A pesar de que llevaba
quince minutos en la consulta, no había abierto la boca más que para decir
buenos días.
- Lo siento – respondió. – No he
dormido muy bien últimamente.
- ¿Otra vez pesadillas?
Oliver asintió.
- Si quieres puedo recetarte
otra vez esos calmantes para que puedas dormir mejor…
- No, – cortó Oliver
rápidamente – no hace falta.
Lo cierto es que lo que los calmantes hacían era que le fuera más difícil
abrir los ojos y despertarse cuando los sueños y pesadillas lo asfixiaban.
- Bueno, ¿quieres contarme el sueño de esta vez?
– preguntó Pedro.
- No han sido los mismos –
respondió un chico un rato después de que el hombre hubiera formulado su
pregunta. – El de hoy fue diferente, aunque me parece que ya lo tuve antes…
Oliver le relató a Pedro el
sueño. Su cara adquiría mayor palidez a medida que hablaba y era evidente el
miedo en sus ojos. Sin embargo, Pedro continuó con la misma expresión con la
que había comenzado la sesión.
- Oliver, no tienes que tener
miedo; ya te he dicho miles de veces que no puedes ver el futuro.
- Ya sé que usted no me cree,
pero entonces ¡¿cómo explica lo de mi madre?!
- Una desafortunada
coincidencia. Tú soñaste con una estación de tren y tu madre murió, arrollada
por uno, una semana después. Además, eso fue cuando tenías nueve años y el
sueño me lo contaste la sexta vez que viniste, cuando ya tenías dieciséis. Es
posible que tu subconsciente creara ese recuerdo para hacerte creer que podrías
haber salvado a tu madre. Incluso podría haberse tratado de un sueño posterior.
“Siempre me viene con esas. No hace nada por comprenderme. Lo único que
quiere es quitarme de la cabeza que puedo ver el futuro, que tengo visiones;
porque en caso de que fuera verdad, él estaría aún más aterrorizado.”Eso era lo
que Oliver pensaba a menudo y, la verdad era que no tenía muy claro por qué
seguía acudiendo a las sesiones en la consulta, quizá por mantener lo único que
había sido constante en su vida en los últimos años.

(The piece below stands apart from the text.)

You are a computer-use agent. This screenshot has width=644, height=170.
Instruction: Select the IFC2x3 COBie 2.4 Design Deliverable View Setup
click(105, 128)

A decir verdad, después de soñar con la muerte de su madre en la
estación, fue corriendo a decírselo a su padre, pero éste le dijo que sólo había
sido una pesadilla. Tras la muerte de su madre, su padre cayó en una depresión
y siempre estaba bebiendo. El olor a alcohol parecía rezumar por los poros de
su cuerpo y no había quien sacara la peste de las habitaciones de la casa. Con
dieciséis años Oliver fue llevado a un centro de acogida, después de que a su
padre le quitaran la custodia por una de las palizas que le dio. El motivo de
esta, la única que podría haber estado un poco fundamentada, había sido que
Oliver le hubiera reprochado ignorarle cuando le había hablado de su sueño. A
causa de los golpes que recibió quedó muy magullado y algunas de las cicatrices
todavía adornaban partes de su cuerpo, a modo de un macabro recuerdo, un
recuerdo imborrable.
Ahora era casi un chico normal. Trabajaba como obrero en la ciudad y,
salvo porque le costaba relacionarse con sus compañeros, era bastante bueno en
su trabajo. Tenía mucha experiencia en algunos campos de la vida y en otros
cero, por lo menos en lo que a tratar con humanos normales se refería.
Cuando dejó la consulta de Pedro, bien entrada la mañana, decidió dar
una vuelta por el parque hasta la hora de inicio de su jornada de trabajo. No
le apetecía ir al apartamento que compartía con dos chicos más; uno, un otaku
que estaba todo el día en su habitación con el ordenador y los mangas y el
otro, un obseso de los coches que no solía estar mucho en casa, puesto que
pasaba todo el tiempo que podía en el taller de su tío. Lo cierto era que casi
nunca, por no decir nunca, habían tenido una conversación demasiado larga.
Compartían apartamento por las ventajas del alquiler, pero por lo demás, cada
uno se ocupaba de sus cosas: ordenar lo que desordenaba y limpiar lo que
ensuciaba. No es sano imaginar cómo estaría el apartamento entonces.